(Available data begins)

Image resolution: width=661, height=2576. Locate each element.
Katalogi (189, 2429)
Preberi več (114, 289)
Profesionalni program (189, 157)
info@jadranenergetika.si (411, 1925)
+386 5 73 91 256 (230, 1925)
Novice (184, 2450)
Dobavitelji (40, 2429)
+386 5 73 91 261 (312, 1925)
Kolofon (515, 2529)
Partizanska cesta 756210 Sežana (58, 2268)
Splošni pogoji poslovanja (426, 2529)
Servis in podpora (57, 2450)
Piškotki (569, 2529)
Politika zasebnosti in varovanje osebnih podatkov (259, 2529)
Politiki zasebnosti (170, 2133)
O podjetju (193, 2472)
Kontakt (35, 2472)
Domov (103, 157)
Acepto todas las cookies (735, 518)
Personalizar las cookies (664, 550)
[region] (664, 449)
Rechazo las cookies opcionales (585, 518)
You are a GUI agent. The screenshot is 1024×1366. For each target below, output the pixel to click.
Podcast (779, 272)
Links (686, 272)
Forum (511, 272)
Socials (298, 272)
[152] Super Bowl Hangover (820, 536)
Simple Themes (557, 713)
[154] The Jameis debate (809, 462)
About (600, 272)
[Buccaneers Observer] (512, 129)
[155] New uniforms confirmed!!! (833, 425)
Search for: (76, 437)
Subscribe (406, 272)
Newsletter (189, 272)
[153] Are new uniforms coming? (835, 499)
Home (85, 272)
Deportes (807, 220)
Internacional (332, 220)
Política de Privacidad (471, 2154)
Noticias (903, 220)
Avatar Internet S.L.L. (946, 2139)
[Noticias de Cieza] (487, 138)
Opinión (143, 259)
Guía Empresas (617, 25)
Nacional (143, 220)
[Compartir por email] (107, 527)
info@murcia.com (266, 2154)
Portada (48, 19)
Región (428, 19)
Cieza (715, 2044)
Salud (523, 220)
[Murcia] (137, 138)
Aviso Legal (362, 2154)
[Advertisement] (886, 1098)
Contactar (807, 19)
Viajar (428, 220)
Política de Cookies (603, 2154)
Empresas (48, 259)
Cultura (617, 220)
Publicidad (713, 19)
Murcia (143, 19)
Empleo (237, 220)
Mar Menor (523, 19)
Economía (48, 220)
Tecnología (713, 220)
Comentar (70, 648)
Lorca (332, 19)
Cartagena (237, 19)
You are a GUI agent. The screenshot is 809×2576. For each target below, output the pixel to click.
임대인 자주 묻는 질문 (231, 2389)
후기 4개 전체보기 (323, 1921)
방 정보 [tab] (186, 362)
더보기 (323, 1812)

(Available data ends)

From the listing above, repeat exactly the lines starting at the line that includes "Acepto todas las cookies (735, 518)" and ending at the line that includes "Internacional (332, 220)", with nothing outside that span.

Acepto todas las cookies (735, 518)
Personalizar las cookies (664, 550)
[region] (664, 449)
Rechazo las cookies opcionales (585, 518)
You are a GUI agent. The screenshot is 1024×1366. For each target below, output the pixel to click.
Podcast (779, 272)
Links (686, 272)
Forum (511, 272)
Socials (298, 272)
[152] Super Bowl Hangover (820, 536)
Simple Themes (557, 713)
[154] The Jameis debate (809, 462)
About (600, 272)
[Buccaneers Observer] (512, 129)
[155] New uniforms confirmed!!! (833, 425)
Search for: (76, 437)
Subscribe (406, 272)
Newsletter (189, 272)
[153] Are new uniforms coming? (835, 499)
Home (85, 272)
Deportes (807, 220)
Internacional (332, 220)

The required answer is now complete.